-- Source material follows --

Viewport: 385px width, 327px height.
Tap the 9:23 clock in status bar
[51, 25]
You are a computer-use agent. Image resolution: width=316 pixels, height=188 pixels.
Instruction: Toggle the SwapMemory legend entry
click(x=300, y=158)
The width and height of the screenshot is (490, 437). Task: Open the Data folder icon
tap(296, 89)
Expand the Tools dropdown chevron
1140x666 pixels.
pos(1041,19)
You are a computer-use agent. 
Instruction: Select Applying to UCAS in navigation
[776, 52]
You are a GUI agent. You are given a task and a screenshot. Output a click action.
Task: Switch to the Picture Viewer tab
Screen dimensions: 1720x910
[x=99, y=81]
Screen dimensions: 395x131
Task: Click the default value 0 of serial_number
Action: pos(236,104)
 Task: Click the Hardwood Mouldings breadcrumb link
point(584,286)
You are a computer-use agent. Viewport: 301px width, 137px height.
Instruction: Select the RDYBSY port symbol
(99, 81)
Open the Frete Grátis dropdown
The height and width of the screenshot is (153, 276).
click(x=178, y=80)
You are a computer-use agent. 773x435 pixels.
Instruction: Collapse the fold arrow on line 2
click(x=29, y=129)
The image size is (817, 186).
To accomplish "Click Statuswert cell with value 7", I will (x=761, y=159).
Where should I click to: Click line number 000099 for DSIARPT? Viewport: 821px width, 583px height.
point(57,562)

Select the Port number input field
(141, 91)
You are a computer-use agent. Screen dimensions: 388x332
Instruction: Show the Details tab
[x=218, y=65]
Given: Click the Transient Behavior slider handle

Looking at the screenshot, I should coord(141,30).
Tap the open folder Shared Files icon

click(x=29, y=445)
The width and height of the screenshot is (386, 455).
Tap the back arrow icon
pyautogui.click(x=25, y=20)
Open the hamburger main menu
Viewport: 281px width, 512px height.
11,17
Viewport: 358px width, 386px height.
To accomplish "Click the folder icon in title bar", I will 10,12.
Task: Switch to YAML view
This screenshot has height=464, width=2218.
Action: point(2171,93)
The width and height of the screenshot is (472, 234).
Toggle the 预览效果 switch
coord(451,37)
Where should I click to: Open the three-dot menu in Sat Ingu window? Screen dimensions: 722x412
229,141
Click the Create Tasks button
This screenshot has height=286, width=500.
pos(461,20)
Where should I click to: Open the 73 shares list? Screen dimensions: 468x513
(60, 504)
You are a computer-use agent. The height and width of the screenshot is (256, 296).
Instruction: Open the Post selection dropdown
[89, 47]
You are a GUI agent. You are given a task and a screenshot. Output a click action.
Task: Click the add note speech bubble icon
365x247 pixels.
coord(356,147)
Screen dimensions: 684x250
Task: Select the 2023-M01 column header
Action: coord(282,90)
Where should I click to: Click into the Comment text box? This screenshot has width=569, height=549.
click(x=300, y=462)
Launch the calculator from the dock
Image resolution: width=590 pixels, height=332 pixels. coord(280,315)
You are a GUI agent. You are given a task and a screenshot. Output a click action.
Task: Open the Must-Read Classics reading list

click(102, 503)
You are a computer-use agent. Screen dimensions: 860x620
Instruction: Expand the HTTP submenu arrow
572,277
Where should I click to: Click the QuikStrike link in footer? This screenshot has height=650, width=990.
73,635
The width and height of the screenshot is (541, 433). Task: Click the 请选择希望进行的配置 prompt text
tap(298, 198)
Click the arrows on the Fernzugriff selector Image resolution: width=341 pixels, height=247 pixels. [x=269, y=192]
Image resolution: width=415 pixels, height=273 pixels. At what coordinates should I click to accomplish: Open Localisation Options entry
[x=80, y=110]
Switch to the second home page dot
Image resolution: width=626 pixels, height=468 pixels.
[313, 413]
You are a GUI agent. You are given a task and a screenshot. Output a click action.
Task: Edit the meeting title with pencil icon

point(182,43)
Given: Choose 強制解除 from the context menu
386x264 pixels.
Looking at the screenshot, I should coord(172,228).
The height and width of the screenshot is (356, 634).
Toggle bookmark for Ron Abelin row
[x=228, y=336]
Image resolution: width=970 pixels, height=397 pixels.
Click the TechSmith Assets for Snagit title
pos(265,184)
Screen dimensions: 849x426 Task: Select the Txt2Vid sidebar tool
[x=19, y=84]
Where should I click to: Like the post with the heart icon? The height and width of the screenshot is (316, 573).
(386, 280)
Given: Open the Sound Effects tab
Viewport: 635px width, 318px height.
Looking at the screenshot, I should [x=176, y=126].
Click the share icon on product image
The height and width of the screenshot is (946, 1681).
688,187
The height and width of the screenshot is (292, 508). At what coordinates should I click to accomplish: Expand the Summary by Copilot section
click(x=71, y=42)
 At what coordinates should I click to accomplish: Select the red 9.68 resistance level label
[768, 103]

-- Source material concluded --

Exercise prompt: Write the complete data out, exactly as above.

Answer section:
Viewport: 385px width, 327px height.
Tap the 9:23 clock in status bar
[51, 25]
You are a computer-use agent. Image resolution: width=316 pixels, height=188 pixels.
Instruction: Toggle the SwapMemory legend entry
click(x=300, y=158)
The width and height of the screenshot is (490, 437). Task: Open the Data folder icon
tap(296, 89)
Expand the Tools dropdown chevron
1140x666 pixels.
pos(1041,19)
You are a computer-use agent. 
Instruction: Select Applying to UCAS in navigation
[776, 52]
You are a GUI agent. You are given a task and a screenshot. Output a click action.
Task: Switch to the Picture Viewer tab
Screen dimensions: 1720x910
[x=99, y=81]
Screen dimensions: 395x131
Task: Click the default value 0 of serial_number
Action: pos(236,104)
 Task: Click the Hardwood Mouldings breadcrumb link
point(584,286)
You are a computer-use agent. Viewport: 301px width, 137px height.
Instruction: Select the RDYBSY port symbol
(99, 81)
Open the Frete Grátis dropdown
The height and width of the screenshot is (153, 276).
click(x=178, y=80)
You are a computer-use agent. 773x435 pixels.
Instruction: Collapse the fold arrow on line 2
click(x=29, y=129)
The image size is (817, 186).
To accomplish "Click Statuswert cell with value 7", I will (x=761, y=159).
Where should I click to: Click line number 000099 for DSIARPT? Viewport: 821px width, 583px height.
point(57,562)

Select the Port number input field
(141, 91)
You are a computer-use agent. Screen dimensions: 388x332
Instruction: Show the Details tab
[x=218, y=65]
Given: Click the Transient Behavior slider handle

Looking at the screenshot, I should coord(141,30).
Tap the open folder Shared Files icon

click(x=29, y=445)
The width and height of the screenshot is (386, 455).
Tap the back arrow icon
pyautogui.click(x=25, y=20)
Open the hamburger main menu
Viewport: 281px width, 512px height.
11,17
Viewport: 358px width, 386px height.
To accomplish "Click the folder icon in title bar", I will 10,12.
Task: Switch to YAML view
This screenshot has height=464, width=2218.
Action: point(2171,93)
The width and height of the screenshot is (472, 234).
Toggle the 预览效果 switch
coord(451,37)
Where should I click to: Open the three-dot menu in Sat Ingu window? Screen dimensions: 722x412
229,141
Click the Create Tasks button
This screenshot has height=286, width=500.
pos(461,20)
Where should I click to: Open the 73 shares list? Screen dimensions: 468x513
(60, 504)
You are a computer-use agent. The height and width of the screenshot is (256, 296).
Instruction: Open the Post selection dropdown
[89, 47]
You are a GUI agent. You are given a task and a screenshot. Output a click action.
Task: Click the add note speech bubble icon
365x247 pixels.
coord(356,147)
Screen dimensions: 684x250
Task: Select the 2023-M01 column header
Action: coord(282,90)
Where should I click to: Click into the Comment text box? This screenshot has width=569, height=549.
click(x=300, y=462)
Launch the calculator from the dock
Image resolution: width=590 pixels, height=332 pixels. coord(280,315)
You are a GUI agent. You are given a task and a screenshot. Output a click action.
Task: Open the Must-Read Classics reading list

click(102, 503)
You are a computer-use agent. Screen dimensions: 860x620
Instruction: Expand the HTTP submenu arrow
572,277
Where should I click to: Click the QuikStrike link in footer? This screenshot has height=650, width=990.
73,635
The width and height of the screenshot is (541, 433). Task: Click the 请选择希望进行的配置 prompt text
tap(298, 198)
Click the arrows on the Fernzugriff selector Image resolution: width=341 pixels, height=247 pixels. [x=269, y=192]
Image resolution: width=415 pixels, height=273 pixels. At what coordinates should I click to accomplish: Open Localisation Options entry
[x=80, y=110]
Switch to the second home page dot
Image resolution: width=626 pixels, height=468 pixels.
[313, 413]
You are a GUI agent. You are given a task and a screenshot. Output a click action.
Task: Edit the meeting title with pencil icon

point(182,43)
Given: Choose 強制解除 from the context menu
386x264 pixels.
Looking at the screenshot, I should coord(172,228).
The height and width of the screenshot is (356, 634).
Toggle bookmark for Ron Abelin row
[x=228, y=336]
Image resolution: width=970 pixels, height=397 pixels.
Click the TechSmith Assets for Snagit title
pos(265,184)
Screen dimensions: 849x426 Task: Select the Txt2Vid sidebar tool
[x=19, y=84]
Where should I click to: Like the post with the heart icon? The height and width of the screenshot is (316, 573).
(386, 280)
Given: Open the Sound Effects tab
Viewport: 635px width, 318px height.
Looking at the screenshot, I should [x=176, y=126].
Click the share icon on product image
The height and width of the screenshot is (946, 1681).
688,187
The height and width of the screenshot is (292, 508). At what coordinates should I click to accomplish: Expand the Summary by Copilot section
click(x=71, y=42)
 At what coordinates should I click to accomplish: Select the red 9.68 resistance level label
[768, 103]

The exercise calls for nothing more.